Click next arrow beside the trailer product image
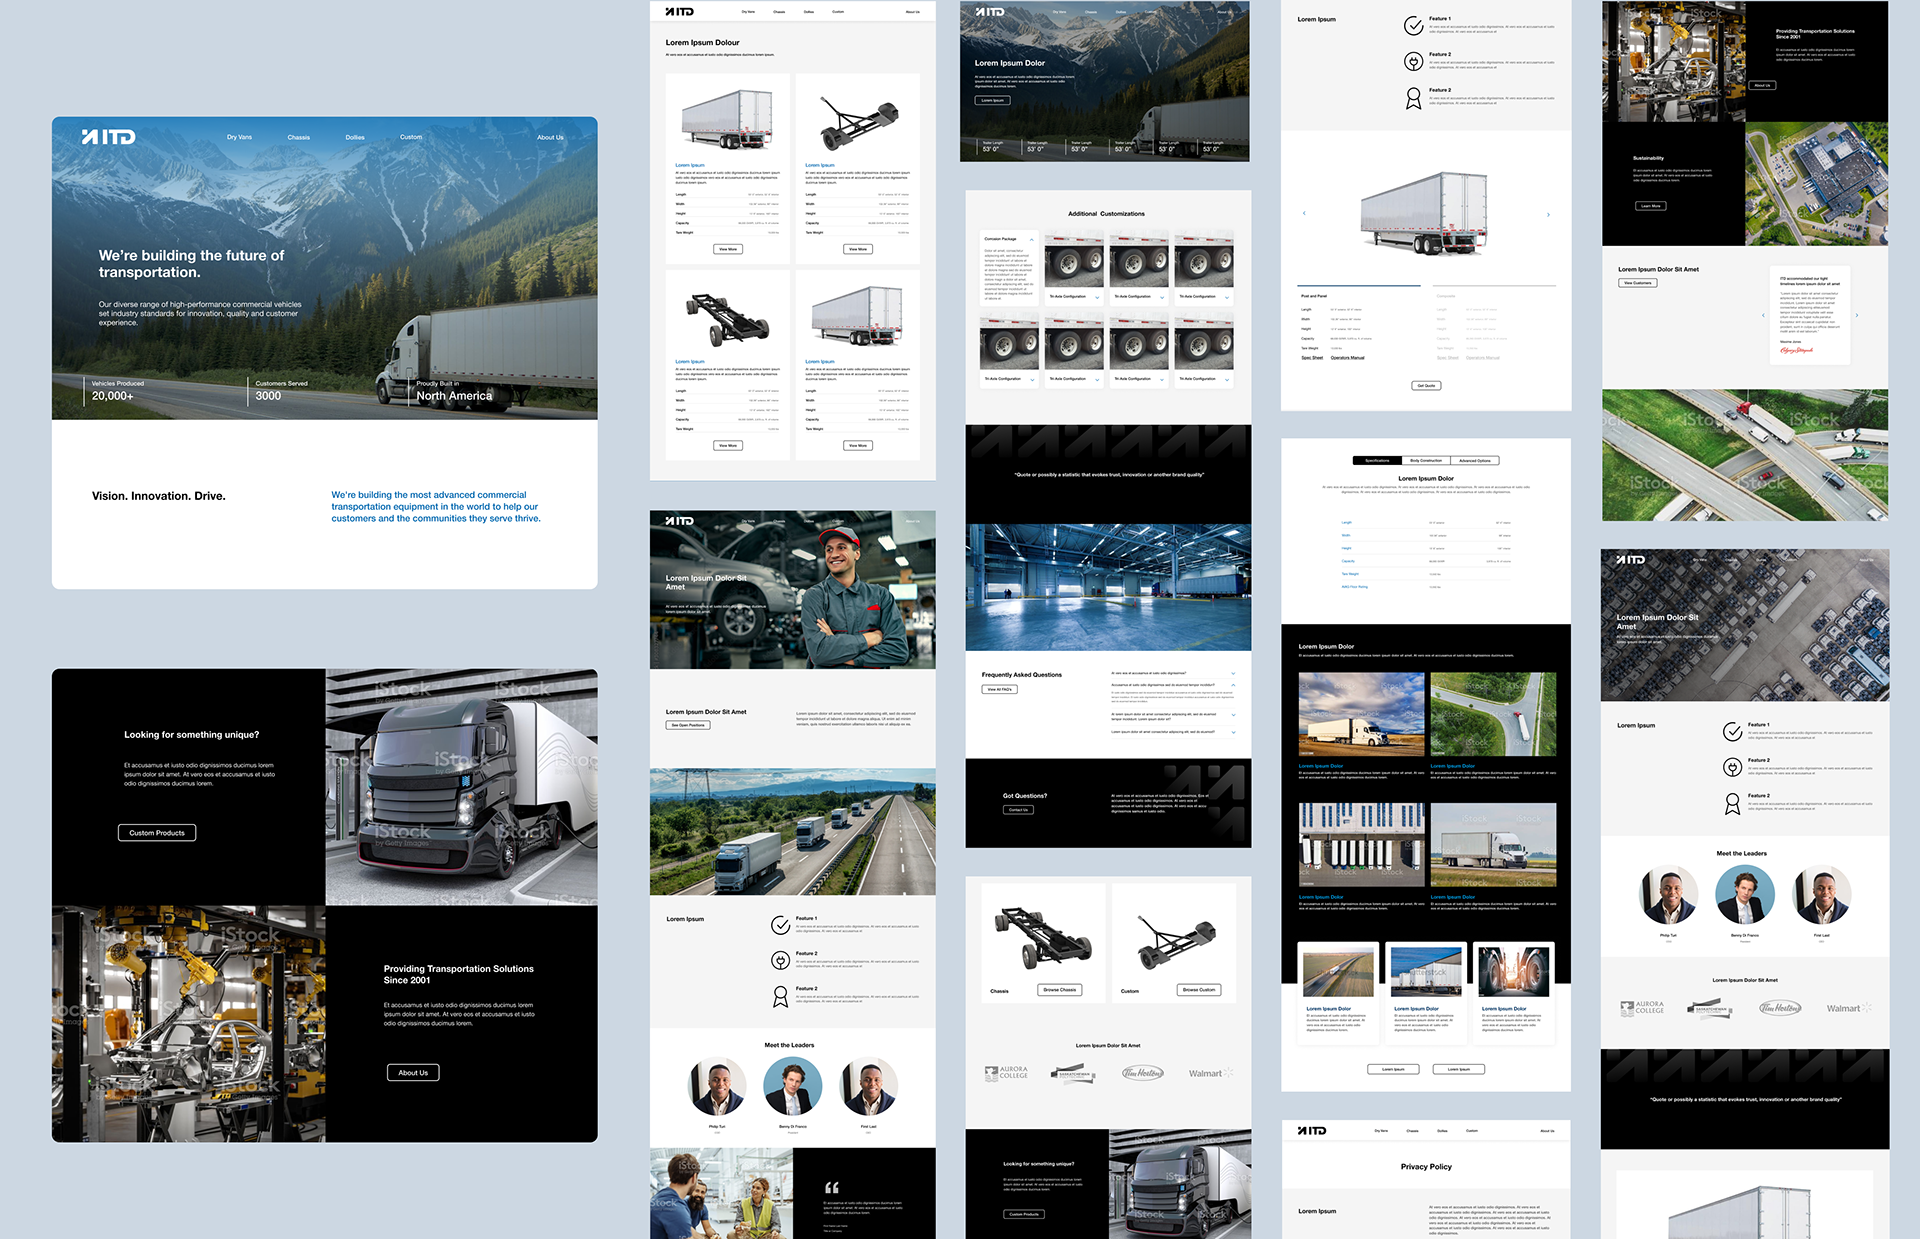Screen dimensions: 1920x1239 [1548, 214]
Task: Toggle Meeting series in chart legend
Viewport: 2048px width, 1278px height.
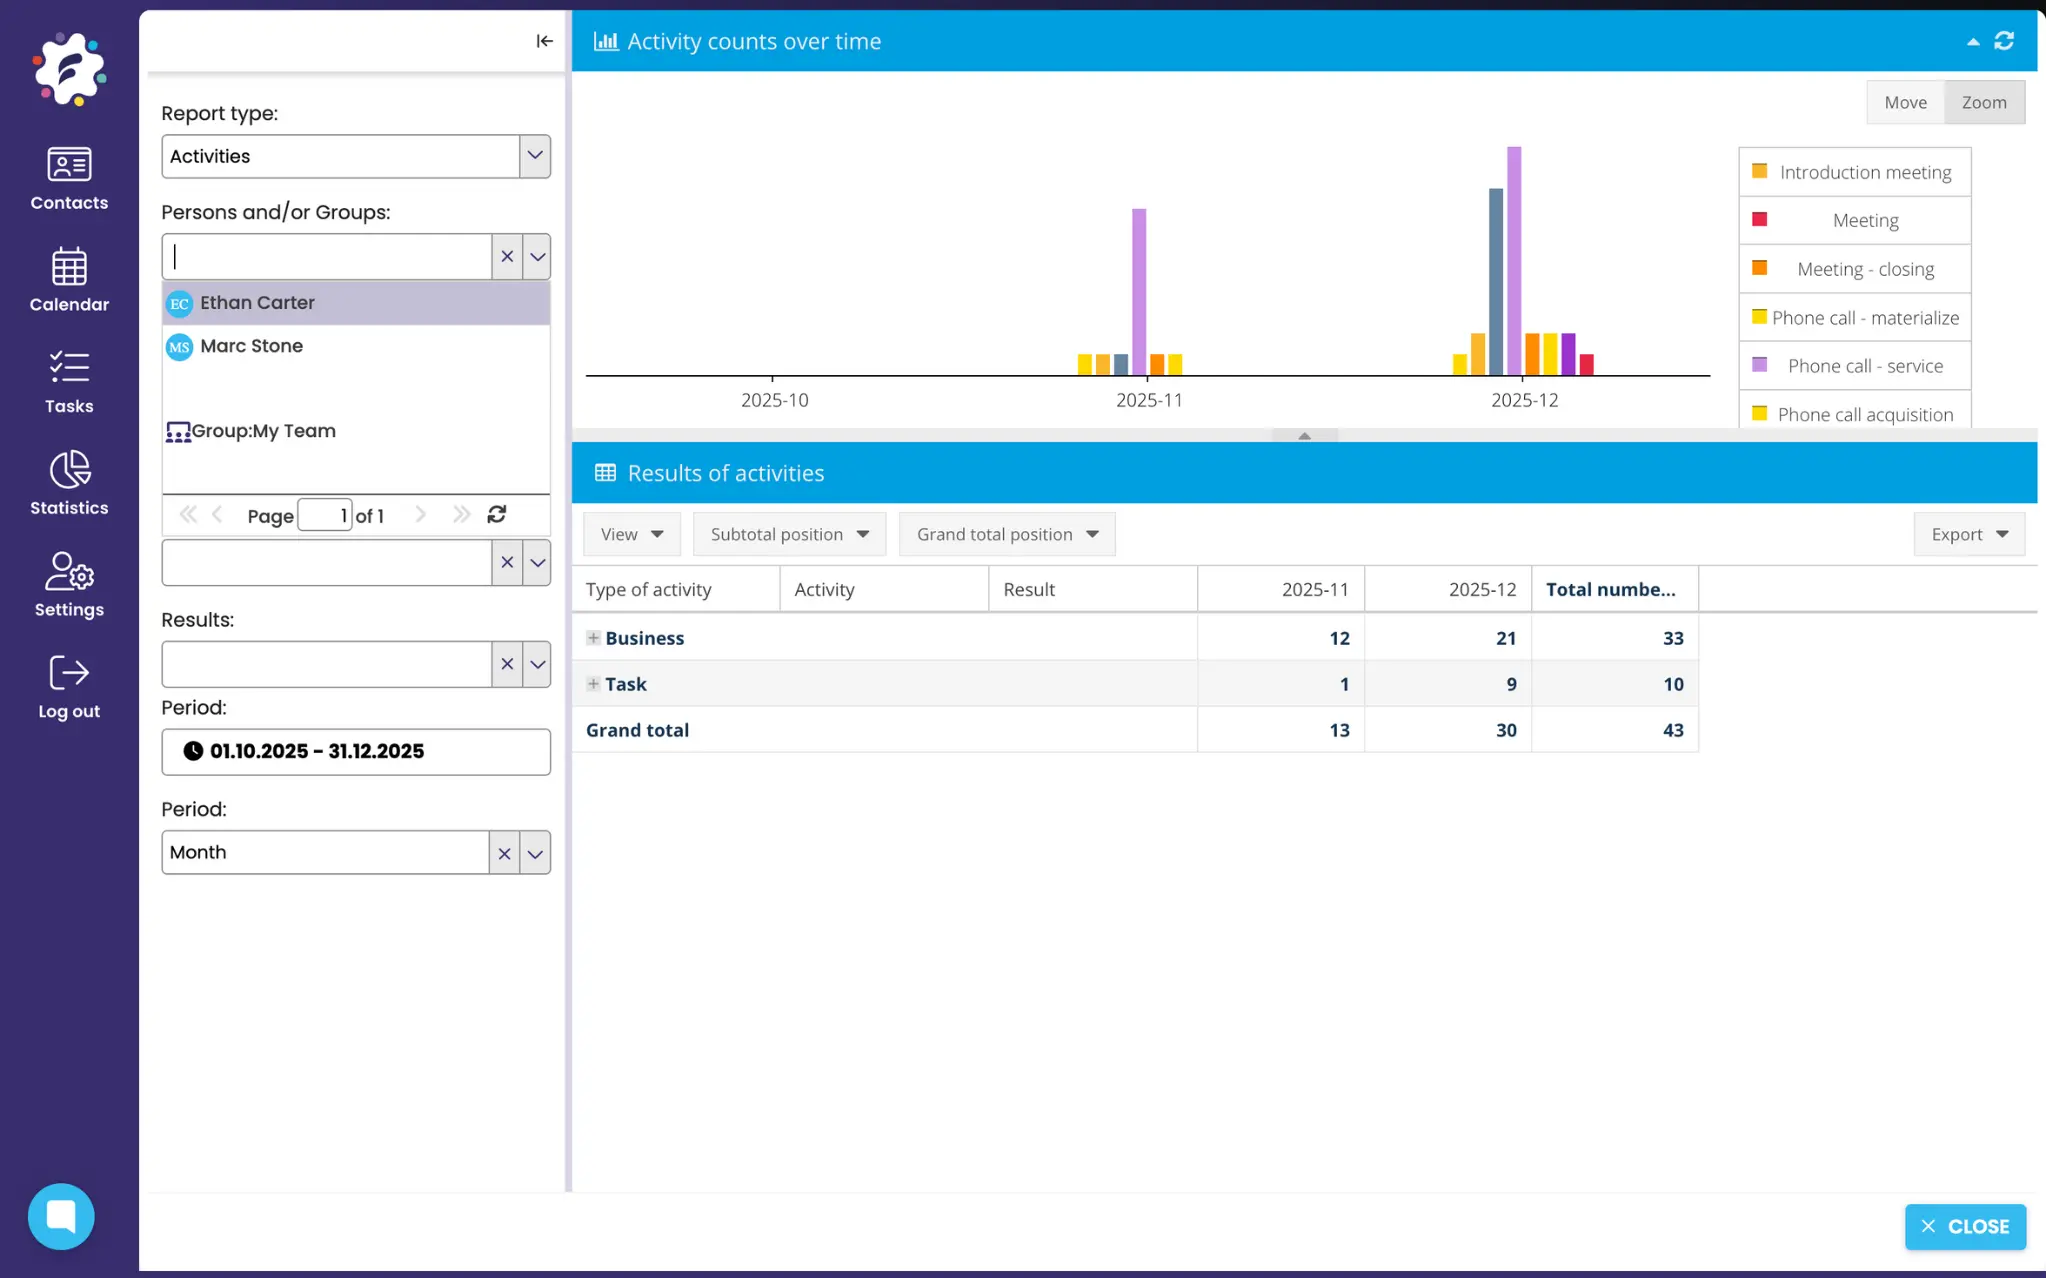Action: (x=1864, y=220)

Goal of the exercise. Your copy should hold exactly the lines from the one that contains "Task: Toggle Meeting series in chart legend" through the final line of the data, both ends included, and no pictures.

Reply to the exercise.
Task: Toggle Meeting series in chart legend
Viewport: 2048px width, 1278px height.
Action: (x=1864, y=220)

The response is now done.